# Text for analysis
It is interesting to note that at the very outset of the new Government, Chief Justice Jay evinced that comprehension of the essential functions of the judicial power of the Court and of its duty never to express its judicial opinion except in a case litigated between parties in due judicial course, which is a fundamental principle of the American frame of government. The question was presented to him in November, 1790, by Alexander Hamilton, the Secretary of the Treasury, whether all the branches of the Government ought not to interfere and to assert their opposition to sentiments, which had recently proceeded from the Virginia Legislature and which seemed to Hamilton destructive of the principles of the government under the Constitution. At this time, excitement ran high, both in the Congress and in the Nation, over the projected Federal legislation for assumption of State debts and redemption of the public debt. The Virginia House of Representatives had passed Resolutions terming the latter bill as "dangerous to the rights and subversive of the interest of the people and demands the marked disapproval of the General Government", and denouncing the former bill as "repugnant to the Constitution of the United States, as it goes to the exercise of a power not expressly granted to the General Government." "This is the first symptom, " wrote Hamilton, "of a spirit which must either be killed or it will kill the Constitution of the United States. I send the Resolutions to you that it may be considered what ought to be done. Ought not the collective weight of the different parts of the Government to be employed in exploding the principles they contain? This question arises out of sudden and imdigested thought."[1]

  1. Hamilton (Lodge's ed.), VIII, letter of Hamilton to Jay, Nov. 18, 1790; Jay, III, 404, gives the last two words as "unfledged thought"; letter of Jay to Hamilton, Nov. 28, 1790.

# Problems to solve
**a.** Name every person the passage about Chief Justice Jay and the 1790 Virginia Resolutions mentions, including in its footnote.
**b.** From the passage about Chief Justice Jay and the 1790 Virginia Resolutions, write out the wording starting with "1. Hamilton (Lodge's" and going on through "Nov. 28, 1790.".

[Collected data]
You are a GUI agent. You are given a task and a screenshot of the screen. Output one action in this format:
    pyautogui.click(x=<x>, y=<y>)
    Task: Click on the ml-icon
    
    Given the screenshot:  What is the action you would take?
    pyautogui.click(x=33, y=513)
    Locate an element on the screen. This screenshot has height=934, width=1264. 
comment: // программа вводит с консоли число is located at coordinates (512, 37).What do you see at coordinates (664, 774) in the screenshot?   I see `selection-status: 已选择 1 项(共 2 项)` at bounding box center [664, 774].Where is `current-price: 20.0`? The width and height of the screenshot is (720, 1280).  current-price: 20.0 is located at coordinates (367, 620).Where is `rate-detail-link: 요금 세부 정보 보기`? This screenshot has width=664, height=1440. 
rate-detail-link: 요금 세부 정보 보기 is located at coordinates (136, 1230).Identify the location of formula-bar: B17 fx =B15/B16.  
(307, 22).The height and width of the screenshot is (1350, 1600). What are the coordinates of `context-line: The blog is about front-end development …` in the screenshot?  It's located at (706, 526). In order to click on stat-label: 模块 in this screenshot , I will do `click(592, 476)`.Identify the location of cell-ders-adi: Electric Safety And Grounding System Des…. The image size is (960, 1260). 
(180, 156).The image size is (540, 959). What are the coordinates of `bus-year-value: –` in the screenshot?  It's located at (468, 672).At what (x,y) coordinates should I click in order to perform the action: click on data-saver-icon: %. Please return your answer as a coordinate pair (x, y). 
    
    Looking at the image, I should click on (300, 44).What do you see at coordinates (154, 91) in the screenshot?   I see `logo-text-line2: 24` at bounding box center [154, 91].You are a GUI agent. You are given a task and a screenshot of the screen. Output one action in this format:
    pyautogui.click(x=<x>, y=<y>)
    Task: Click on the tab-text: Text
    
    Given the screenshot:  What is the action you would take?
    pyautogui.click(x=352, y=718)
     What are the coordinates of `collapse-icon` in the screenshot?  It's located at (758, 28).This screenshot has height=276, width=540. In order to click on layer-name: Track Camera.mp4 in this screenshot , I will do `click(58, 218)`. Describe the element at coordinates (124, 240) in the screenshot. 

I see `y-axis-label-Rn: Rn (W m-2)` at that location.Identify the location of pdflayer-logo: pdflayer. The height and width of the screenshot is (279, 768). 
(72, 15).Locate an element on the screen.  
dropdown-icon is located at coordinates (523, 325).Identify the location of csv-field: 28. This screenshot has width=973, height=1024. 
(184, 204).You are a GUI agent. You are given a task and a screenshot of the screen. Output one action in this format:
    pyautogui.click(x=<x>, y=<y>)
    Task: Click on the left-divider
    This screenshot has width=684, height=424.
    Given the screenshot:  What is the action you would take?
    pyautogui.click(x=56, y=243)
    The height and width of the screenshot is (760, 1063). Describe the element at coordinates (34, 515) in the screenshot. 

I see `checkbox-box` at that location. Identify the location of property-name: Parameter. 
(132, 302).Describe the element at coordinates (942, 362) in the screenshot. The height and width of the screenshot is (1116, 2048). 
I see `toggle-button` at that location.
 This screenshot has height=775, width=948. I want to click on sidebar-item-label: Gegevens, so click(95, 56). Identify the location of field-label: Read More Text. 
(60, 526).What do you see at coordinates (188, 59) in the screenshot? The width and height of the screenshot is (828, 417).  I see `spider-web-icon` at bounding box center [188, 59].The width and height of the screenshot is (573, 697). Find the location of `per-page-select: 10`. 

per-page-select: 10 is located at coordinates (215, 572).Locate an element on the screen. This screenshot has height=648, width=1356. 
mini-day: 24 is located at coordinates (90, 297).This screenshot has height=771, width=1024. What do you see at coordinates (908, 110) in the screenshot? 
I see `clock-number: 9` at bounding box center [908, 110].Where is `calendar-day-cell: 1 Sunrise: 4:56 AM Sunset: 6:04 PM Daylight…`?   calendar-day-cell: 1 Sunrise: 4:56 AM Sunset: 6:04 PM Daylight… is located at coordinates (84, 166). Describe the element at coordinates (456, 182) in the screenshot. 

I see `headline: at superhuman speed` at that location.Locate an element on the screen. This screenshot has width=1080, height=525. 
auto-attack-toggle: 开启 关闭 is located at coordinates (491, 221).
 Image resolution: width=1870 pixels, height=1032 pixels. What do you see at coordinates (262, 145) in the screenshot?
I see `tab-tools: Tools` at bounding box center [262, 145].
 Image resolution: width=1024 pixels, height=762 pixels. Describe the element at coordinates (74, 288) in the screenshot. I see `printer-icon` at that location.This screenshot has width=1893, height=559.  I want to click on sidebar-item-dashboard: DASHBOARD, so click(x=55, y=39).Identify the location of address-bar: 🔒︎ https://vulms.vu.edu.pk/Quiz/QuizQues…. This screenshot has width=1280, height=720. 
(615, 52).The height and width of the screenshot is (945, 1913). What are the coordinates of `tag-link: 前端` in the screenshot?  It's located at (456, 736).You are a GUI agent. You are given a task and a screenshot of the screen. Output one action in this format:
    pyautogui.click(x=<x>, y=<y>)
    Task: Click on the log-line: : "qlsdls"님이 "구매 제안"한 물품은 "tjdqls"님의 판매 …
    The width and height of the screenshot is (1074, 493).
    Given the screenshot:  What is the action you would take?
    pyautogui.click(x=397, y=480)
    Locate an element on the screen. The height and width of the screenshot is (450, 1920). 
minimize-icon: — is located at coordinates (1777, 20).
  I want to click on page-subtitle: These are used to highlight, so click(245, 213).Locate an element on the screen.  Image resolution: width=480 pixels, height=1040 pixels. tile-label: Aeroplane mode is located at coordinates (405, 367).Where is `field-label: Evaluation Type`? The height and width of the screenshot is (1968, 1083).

# Task-by-task solutions
**a.** Jay (Chief Justice Jay), Alexander Hamilton, Lodge

**b.**
1. Hamilton (Lodge's ed.), VIII, letter of Hamilton to Jay, Nov. 18, 1790; Jay, III, 404, gives the last two words as "unfledged thought"; letter of Jay to Hamilton, Nov. 28, 1790.